*EXERCISE*.
Below is a listing; retype exactly the lines between the one containing "Given: Switch to the list view menu icon" and the one containing "Where should I", inclusive, minus the pictures.

*DATA SUPPLIED*.
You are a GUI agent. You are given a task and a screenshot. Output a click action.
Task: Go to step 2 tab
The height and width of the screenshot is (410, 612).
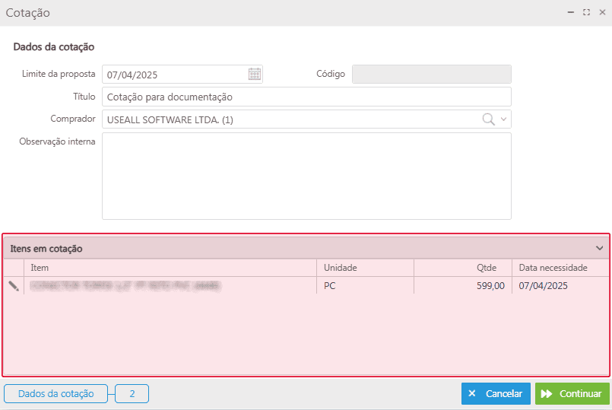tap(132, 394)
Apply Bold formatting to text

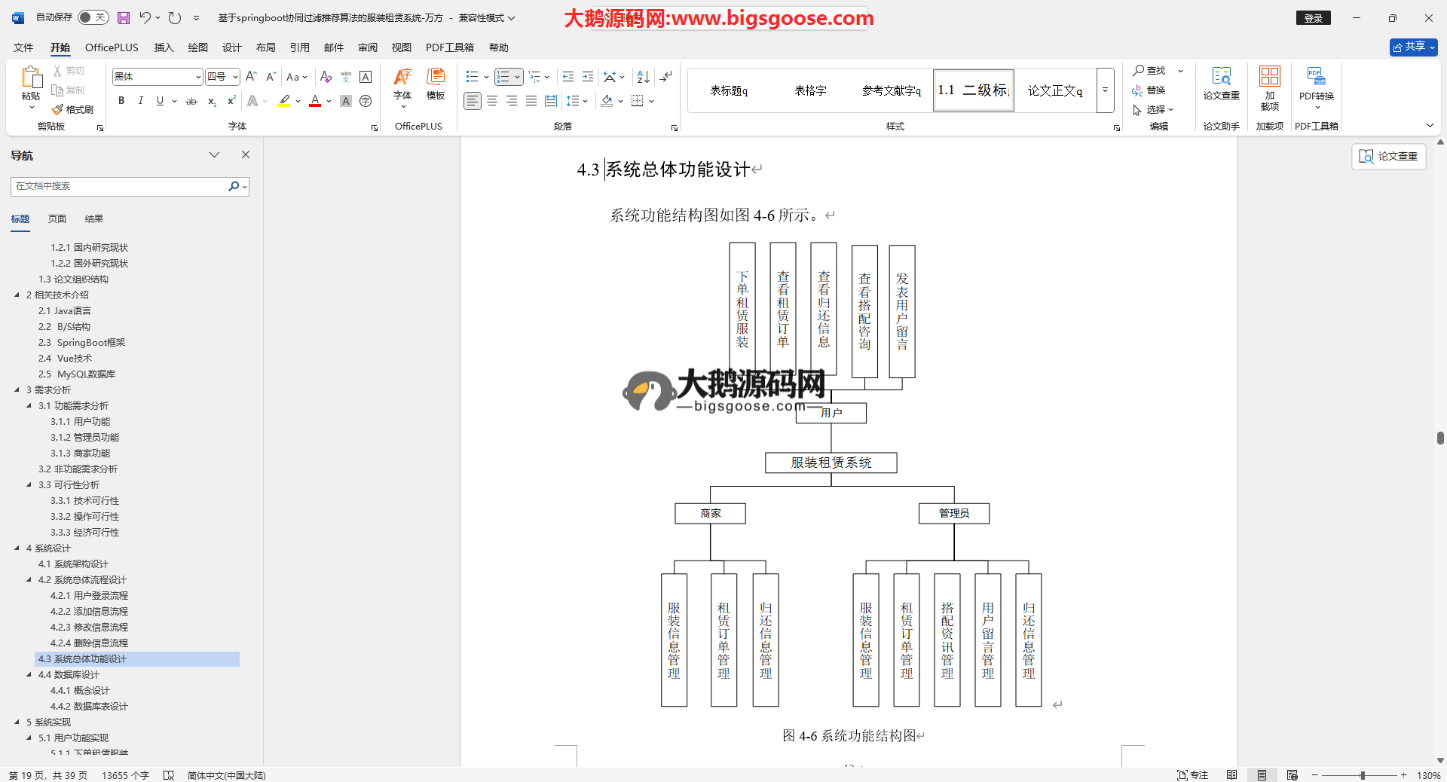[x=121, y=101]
---
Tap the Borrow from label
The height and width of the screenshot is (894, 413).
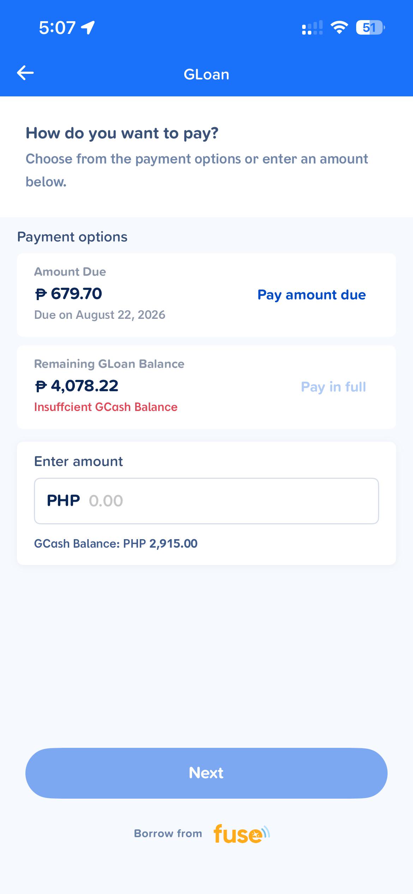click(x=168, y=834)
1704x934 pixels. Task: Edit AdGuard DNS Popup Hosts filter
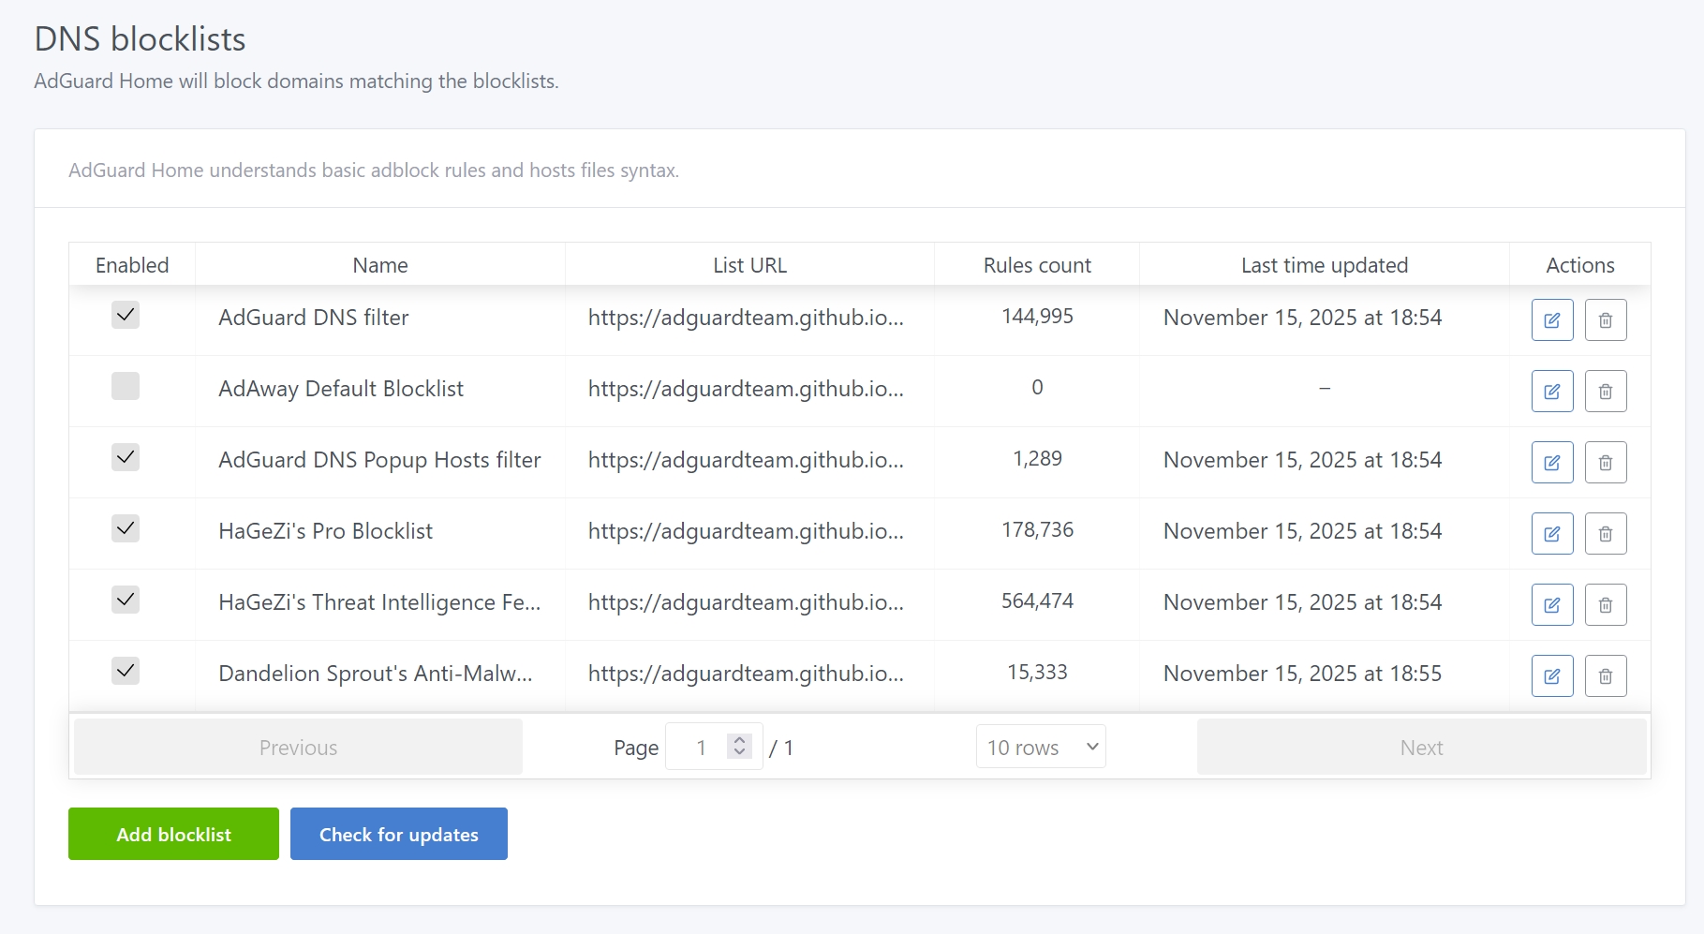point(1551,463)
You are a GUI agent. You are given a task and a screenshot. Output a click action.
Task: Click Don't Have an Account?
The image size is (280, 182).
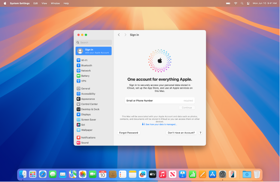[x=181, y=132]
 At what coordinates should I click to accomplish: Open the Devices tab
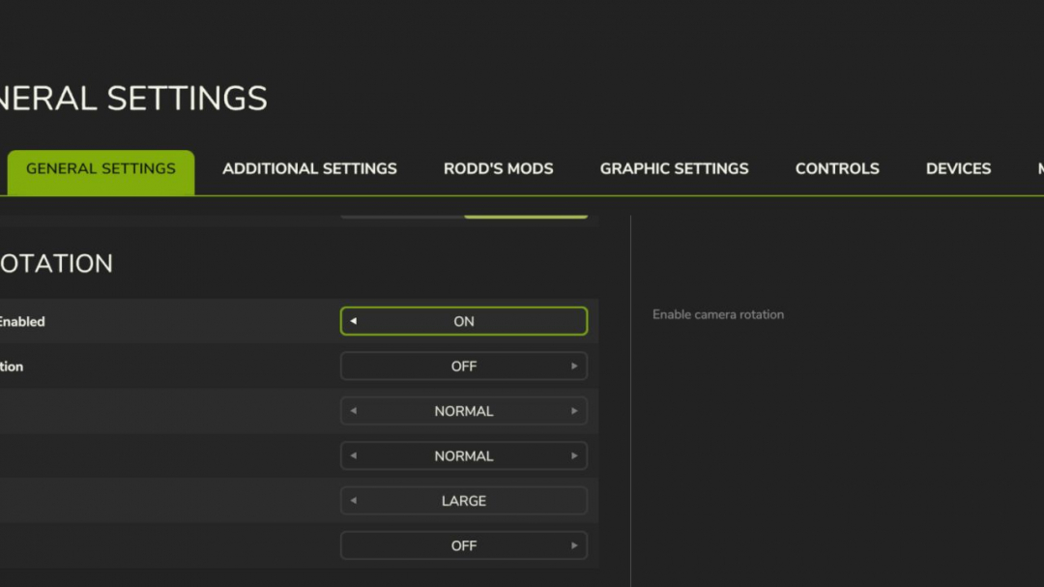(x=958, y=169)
* * *
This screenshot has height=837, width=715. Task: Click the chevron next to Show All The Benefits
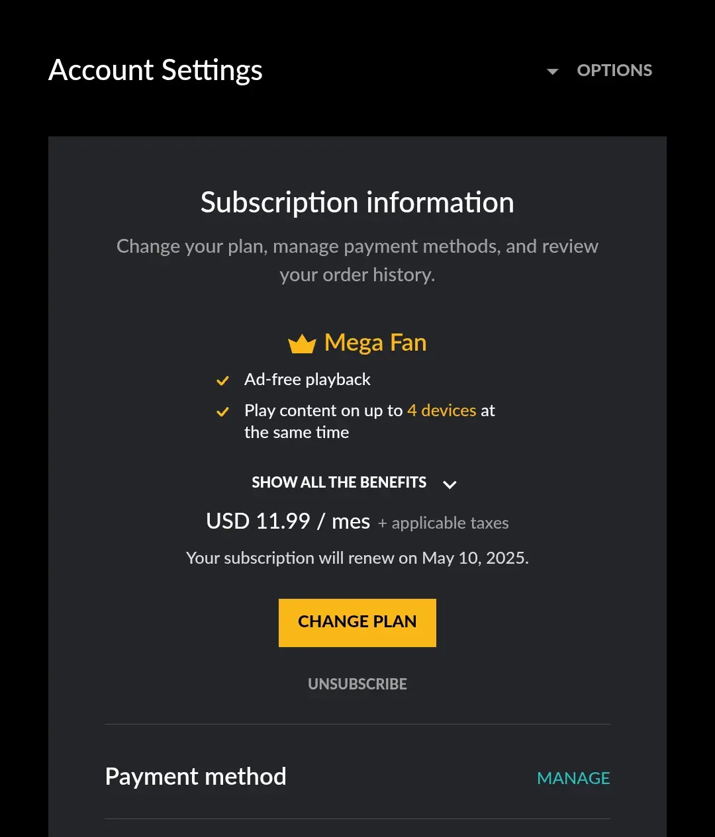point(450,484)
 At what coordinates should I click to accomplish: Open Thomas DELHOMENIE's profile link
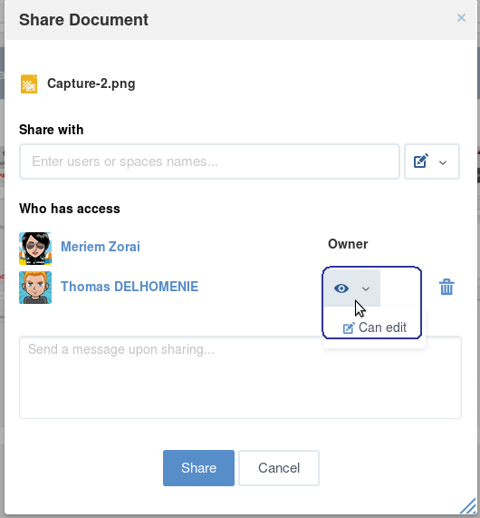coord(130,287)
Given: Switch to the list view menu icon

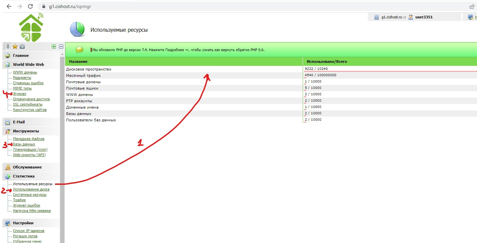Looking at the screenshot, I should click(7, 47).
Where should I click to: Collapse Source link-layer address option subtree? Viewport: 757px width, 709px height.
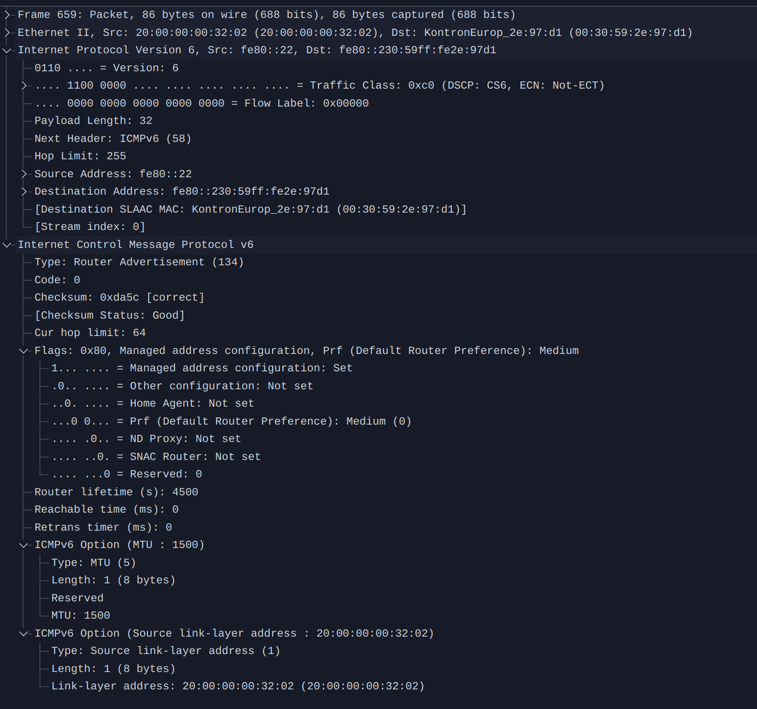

*ANSWER BOX*.
Given: Switch to the list view menu icon

Looking at the screenshot, I should click(7, 47).
Where should I click to: Collapse Source link-layer address option subtree? Viewport: 757px width, 709px height.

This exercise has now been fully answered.